Too much, too soon – four words that summed up The New York Dolls’ career in a nit-haired nutshell. And for a while, at the turn of the 80s, that phrase could have applied to Def Leppard’s career as well.
Leppard enjoyed a meteoric rise between 79 and 80. One minute they were playing workingmen’s clubs in Sheffield. The next they were touring with the likes of AC/DC and Sammy Hagar. But then the dark mutterings began. Leppard, it was claimed, were getting too big for their pixie boots. Their aggressive new US management was manipulating them. Sod Britain, they were poised to sell their Steel City souls to the States. As if to ram that point home, they released a single called Hello America. And whaddya know, the letter ‘F’ in their logo even started to resemble a dollar sign…

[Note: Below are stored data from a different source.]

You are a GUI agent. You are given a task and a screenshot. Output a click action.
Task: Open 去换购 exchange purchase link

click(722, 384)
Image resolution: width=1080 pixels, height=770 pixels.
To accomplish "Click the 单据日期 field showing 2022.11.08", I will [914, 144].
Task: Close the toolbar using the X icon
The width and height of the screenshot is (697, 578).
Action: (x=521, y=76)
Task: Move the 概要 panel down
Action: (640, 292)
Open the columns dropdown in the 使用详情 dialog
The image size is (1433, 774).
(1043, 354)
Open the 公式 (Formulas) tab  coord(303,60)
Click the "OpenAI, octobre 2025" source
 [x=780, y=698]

Hello America, a jaunty but undemanding ditty, was never going to be Leppard’s finest hour. Produced by ‘Colonel’ Tom Allom, it was at least an improvement on a dull previous effort with Nick Tauber at the studio controls (Wasted, their debut single for Phonogram, which got to number 61 in the British charts). It was even a Top 50 single in the UK, getting to number 45.
But the following music press comment summed up the feelings of the time: ‘Def Leppard’s complete trust in the [music] business has rendered them useless‘. It turned out the band had wanted a superior song called Rock Brigade to be their single. But they’d capitulated to their record label who’d foisted the spangled-but-mangled Hello America upon them.

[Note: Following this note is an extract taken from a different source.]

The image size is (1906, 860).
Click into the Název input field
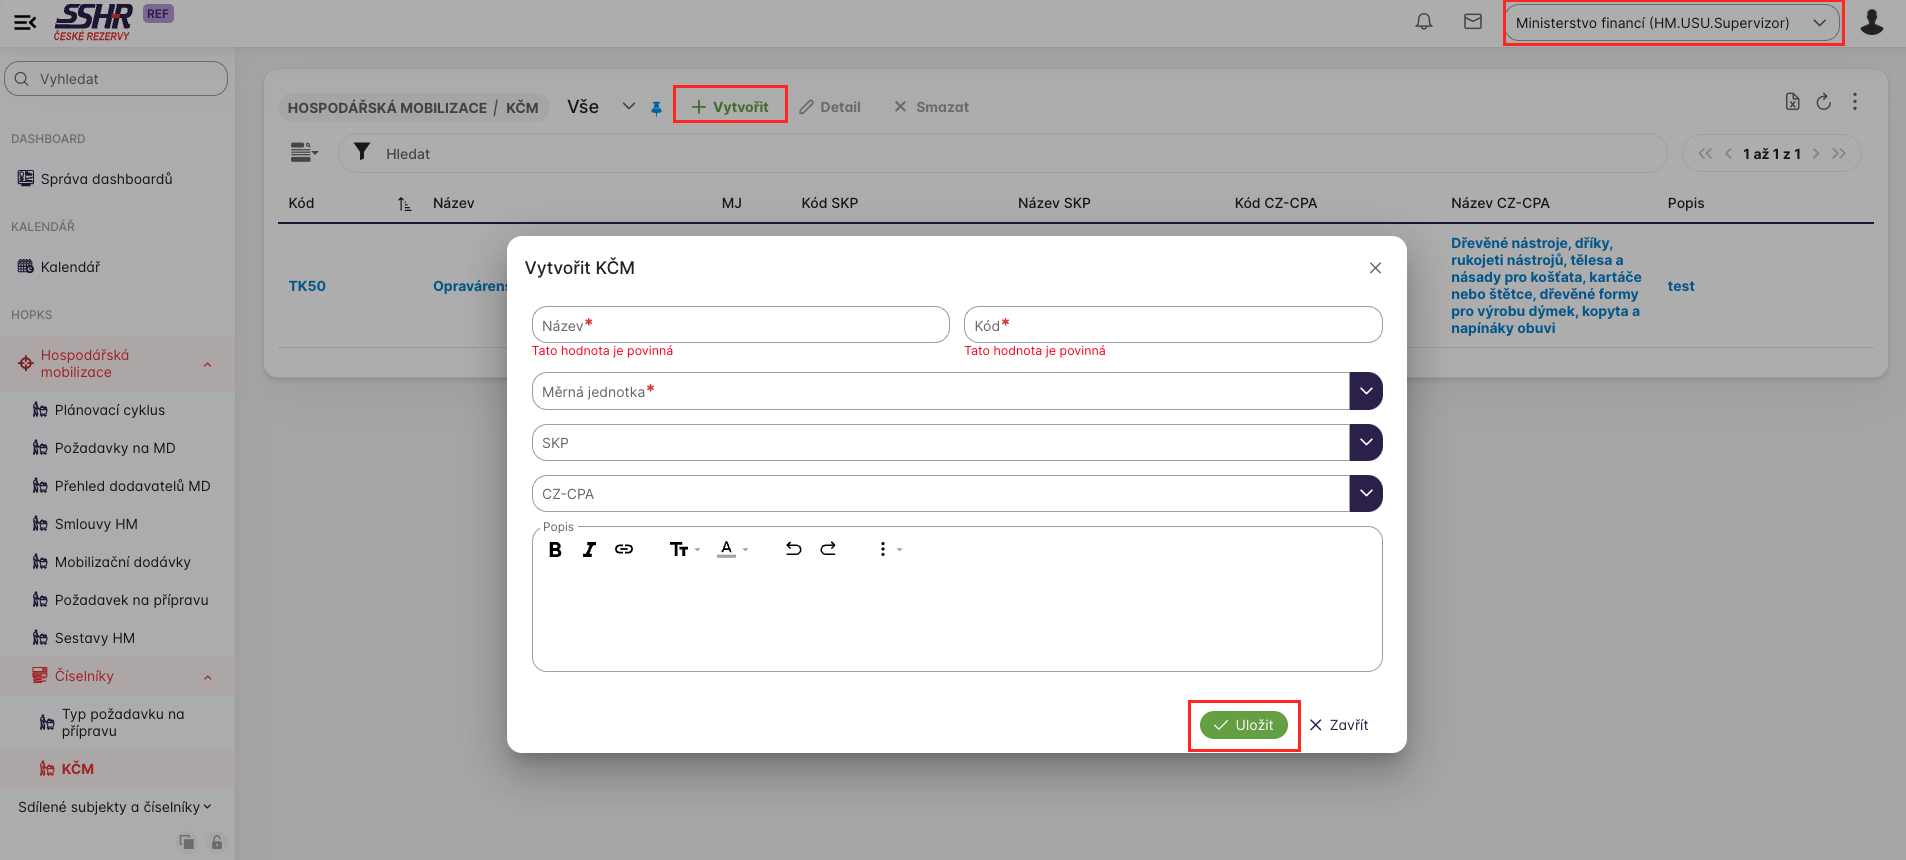tap(740, 325)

When Leppard played the Reading Festival in August 1980 they were bottled. But then along came producer Robert John ‘Mutt’ Lange for 1981’s High ’N’ Dry album. Suddenly, all was forgiven. ‘Mutt’ got them rocking again. Credibility duly restored.
But Hello America remains a blot on the band’s copybook. Just look at the sleeve. It encapsulates a brief moment in time when Def Leppard weren’t waving, they were drowning.